A large ditch is excavated to direct runoff to the baffle grid system. Often there is need for a grit pit to settle heavier sediments before polymer dosing. The ditch widens to a rectangular area where wooden baffles are constructed. These are often made of 2x4s and plywood to again allow for turbulent mixing with the polymer blocks.
Immediately downstream from the baffle system will be a series of rectangular 2×4 frames that are covered with jute, burlap, coconut, or other natural fiber material. This is where the particulate will attach to the material and clean water allowed to discharge.
Tank mixing and swirl mixing technologies use containers to agitate the polymer blocks. Tanks can be circular or similar to frac tanks. Pumped water is passed over polymer blocks and discharged through a series of particle capture curtains. The flow of water can be horizontal through weir tanks or vertical in the case of an upwell swirl tank. Clarified water is discharged offsite through a particle capture system or to a holding pond.
In-pipe mixing systems produce the maximum polymer mixing in the smallest technology footprint. Polymer blocks are reconfigured in a series of crimped links contained in a netting material. These links are placed inside of the dewatering pipes for polymer mixing. Instantaneous agitation can be achieved within these systems.
No baffles or check dams are needed as all mixing occurs within the pipe and hoses. This is then discharged through a particle curtain or tank containing capture materials. Flow rates of up to 300-5,000 gpm can be achieved in these systems.
Air-injection via venturi can be added to an in-pipe system. This additional component produces millions of ultra-fine bubbles which increase the agitation mixing of water and polymer, reducing treatment system size. This results in a treatment system that is the same size as a large ice chest, housing the pump, air injection system, and intake/discharge manifold.
PVC pipe is connected to these systems in adjustable lengths needed to reach the target water source. Particle capture is added to complete the process.
Particle capture can be accomplished using options which can be added or modified to meet site conditions. Several options are in use: particle capture curtains, dispersion fields, continuous particle curtains, and floc tanks.
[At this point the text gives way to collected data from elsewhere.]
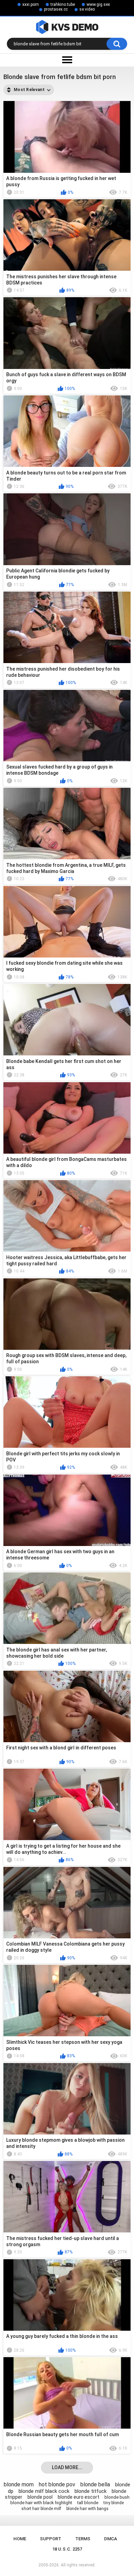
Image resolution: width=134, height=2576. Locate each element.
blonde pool (40, 2497)
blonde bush (117, 2497)
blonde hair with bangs (87, 2508)
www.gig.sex (98, 4)
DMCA (110, 2538)
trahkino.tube (63, 4)
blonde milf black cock (44, 2491)
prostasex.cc (56, 9)
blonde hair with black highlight (41, 2502)
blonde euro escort (78, 2497)
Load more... (67, 2467)
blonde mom (19, 2484)
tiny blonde (113, 2502)
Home (19, 2538)
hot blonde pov (57, 2484)
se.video (87, 9)
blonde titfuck (91, 2491)
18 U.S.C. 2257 (67, 2549)
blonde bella (95, 2484)
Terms (82, 2538)
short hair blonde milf (41, 2508)
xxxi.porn (30, 4)
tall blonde (87, 2502)
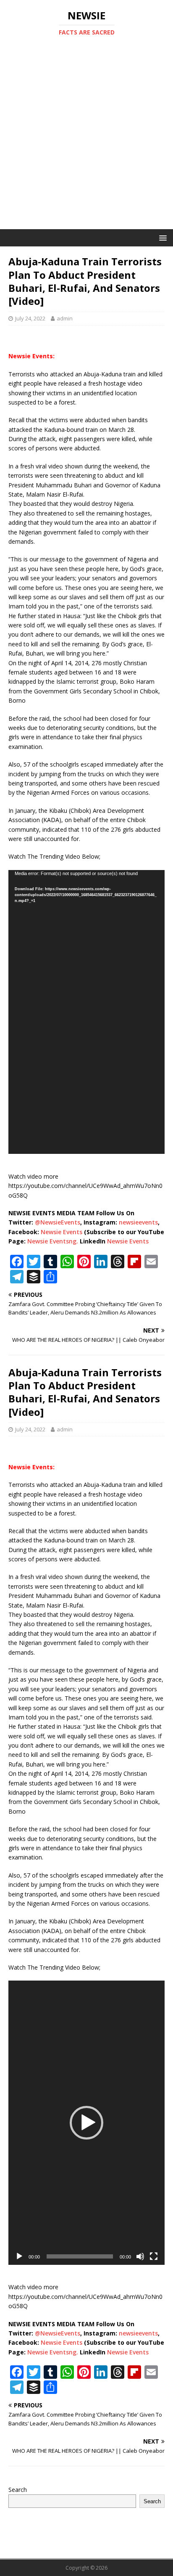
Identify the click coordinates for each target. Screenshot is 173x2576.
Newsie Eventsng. (52, 1241)
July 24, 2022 (30, 318)
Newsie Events (62, 1232)
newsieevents (138, 1222)
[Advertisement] (86, 138)
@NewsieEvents (57, 1222)
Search (17, 2490)
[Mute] (140, 2256)
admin (65, 318)
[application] (86, 1012)
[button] (86, 2123)
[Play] (19, 2256)
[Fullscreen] (153, 2256)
Each of these works best under different site conditions.
Gel-block PAM treatment systems produce consistent turbidity reduction in an economical, environmentally safe manner. These systems can be contractor assembled (with training) or can be turn-key rental/purchase units from select distributors. They are very flexible and adaptable technology for project management.
ABOUT THE PRESENTER
Eddie Snell, Applied Polymer Systems
Eddie Snell has over forty years of experience working in the watershed protection, erosion, sediment control, and stormwater industries.
Prior to working for Applied Polymer Systems, Inc, Eddie worked for the Walt Disney World Company and the Reedy Creek Improvement District (local government) in their environmental management division. He holds a four-year degree in Environmental Science.
Eddie has been an instructor for the Florida Stormwater, Erosion, and Sediment Control Inspector Training Program for over twenty-five years. He recently became a Certified Inspector of Sediment and Erosion Control practices (CISEC).
Eddie’s passion in life is the immediate and future protection of water resources.